Doing the best you can
by Jayne
in her blog, Journey Through Grace

This coming week, kids all over America will be subjected to standardized tests to determine what they know (or how well teachers have taught to the test). We use the CRCT in Georgia. The problem is that the CRCT is very gray in its content and requires a good bit of inference. Not good when your child is more of the black and white persuasion. Just attending to three hours of testing a day is struggle enough, but imagine if you felt deflated from the get go because you didn’t understand how the questions were worded. Can you turn to the teacher for help? Nope, because then it’s not standardized. For a disabled perfectionist, it must be overwhelmingly frustrating. For my disabled perfectionist, it causes way too much undo stress. Oh, and did we mention that if kids in your school don’t do well, we’ll add you to our “didn’t make AYP (Annual Yearly Progress) list” because you know we are all about the current administration’s NCLB (No Child Left Behind) policy. So, consequently, teacher’s and school administrator’s jobs are dependent on how well their students do on this one test. It’s insane.

We have all sorts of modifications in place written into his IEP. Sam gets one on one monitoring, he’s able to take frequent breaks, the instructions can be repeated to him, and he’s able to answer in the booklet instead of having to bubble in an answer sheet. But still, he usually fails miserably. Doesn’t matter that he makes all A’s and B’s with his daily school work, only how he performs on this one test. If you opt out of your Special Ed child taking this test, they can’t get a regular ed diploma and truly are supposed to be so impaired that they require instruction in a self-contained classroom. Well, that’s not us either. It’s so very frustrating that there is no alternative assessment for kids like mine. I hate that his score will pull down the school’s overall rating, but what can we do?

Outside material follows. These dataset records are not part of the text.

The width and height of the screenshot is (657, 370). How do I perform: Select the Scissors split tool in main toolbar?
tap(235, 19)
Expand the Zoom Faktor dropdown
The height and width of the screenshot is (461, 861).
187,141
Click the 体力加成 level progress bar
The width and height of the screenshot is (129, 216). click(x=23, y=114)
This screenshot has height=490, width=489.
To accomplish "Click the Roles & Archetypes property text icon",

I asked them if he does not do well if he won’t be allowed on to the ninth grade, and they all just smiled and said, “We as the IEP team determine his placement.” In other words, they really don’t care how he does. They’d love to see him meet the standard, but he’ll go on to high school regardless. So basically, I’ve told him, as he’s started stressing about Monday to just read each question carefully and choose what he thinks is the best answer. It’s all I can ask of him. Sometimes you just do the best you can.

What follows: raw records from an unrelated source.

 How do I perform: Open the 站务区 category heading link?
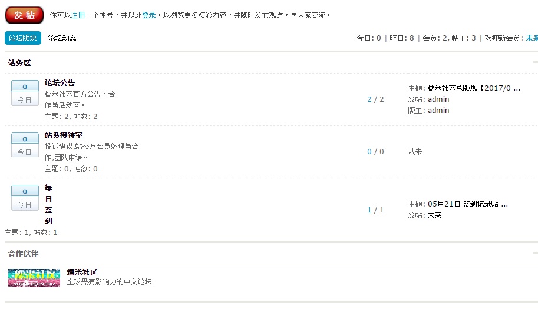click(x=19, y=62)
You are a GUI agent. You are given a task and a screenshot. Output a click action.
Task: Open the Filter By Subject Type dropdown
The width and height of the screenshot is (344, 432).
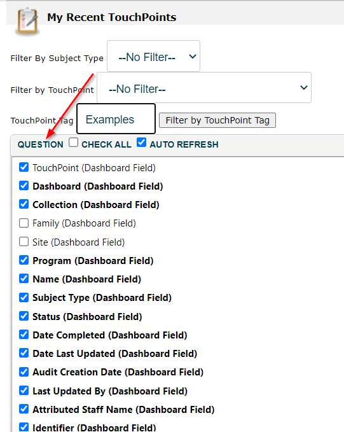click(153, 56)
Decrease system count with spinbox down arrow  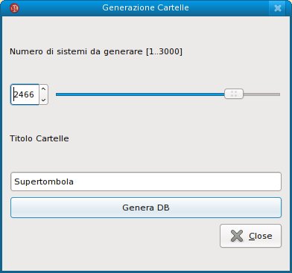coord(44,100)
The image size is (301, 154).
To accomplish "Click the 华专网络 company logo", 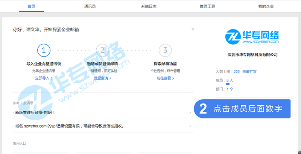I will tap(252, 37).
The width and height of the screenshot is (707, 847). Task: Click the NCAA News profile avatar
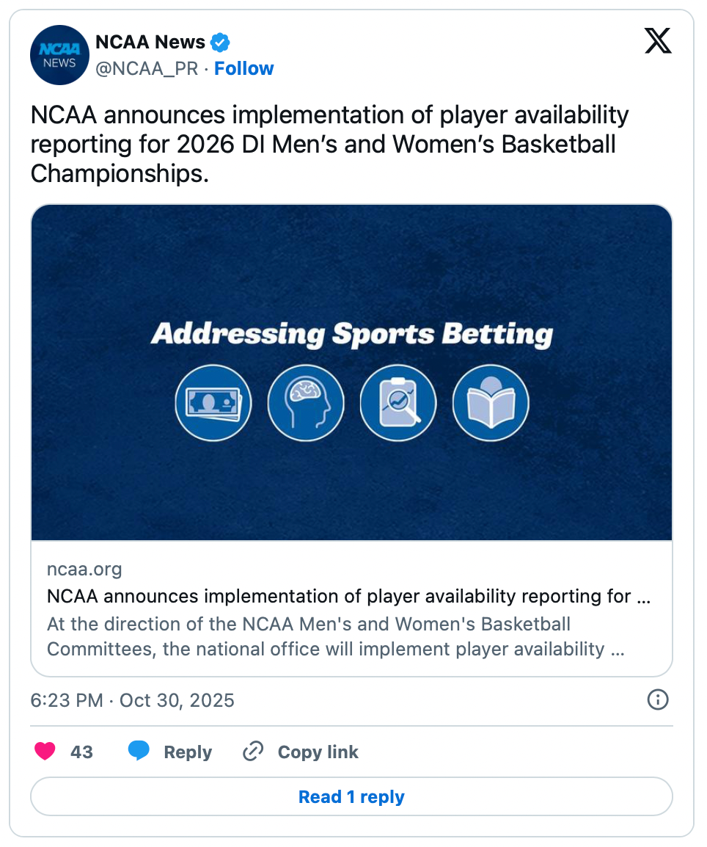59,55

I really think these tests are a waste of everyone’s time – never mind the stress on students and teachers.

Honestly, I think it’s a farce that educating children – any one child – can be standardized. Certain kids will fit into that mold, but the majority won’t. And shouldn’t be expected to.

GRRRR!

Hope Sam doesn’t stress too much.

Laura seemed to hit it right on: standardization implies that all students are the same! They all learn the same way, retain the same amount of information, handle test anxiety in the same manner, come from the same home life. It’s ridiculous. There has to be a better way of assessing what students know.

I can see this directly effecting my English classroom someday. Perhaps I will have some remedial students, students with ADHD, or just your general at-risk youth from poor home environments. Throughout the year, I will be scaffolding them. Modeling effective reading and writing processes and choosing books I think they will enjoy and that will allow them to connect to the text. I will be (hopefully) fostering in them a love for reading and writing, or if not that much, at least a functional literacy for adult life. But then the standardized tests will come, and exactly like Jayne said, there will be no room for questions, no scaffolding, and no teacher who’s aware of the student’s particular needs to accommodate them. It’s just the students and the test booklets. From there, the students will probably do poorly on the test, the scores will be reported to the parents, who will be angry about the scores—they’ll probably ridicule the child for being “dumb” or not “trying.” OR, the parents will tear into me, questioning my ability as a teacher for preparing their child. It’s a lose-lose situation for both the student and myself.

On the opposite end of the spectrum, I will have a few extremely gifted students in my classroom. Throughout the year I will be pushing them to think creatively, analytically, and “outside the box.” I will give them challenging books to read, and provide them with scaffolding to increase their literacy and comprehension skills. And then standardized test days arrives for these students. Some might do very well, if they are strong, level-headed test takers. Others might be very capable, but suffer from test anxiety, like most students. Or, these students might be punished for their creative thought in responding to the writing portion of the test, for example, if there answer doesn’t fit with the “norm” of students taking the test.

Again, it all goes back to the idea that each student is an individual. Why do we have to measure them all the using the same method across the board?

I believe every student learns differently; therefore, I will have to make sure my teaching style targets the many different angles of learning. Standardized testing only targets one angle.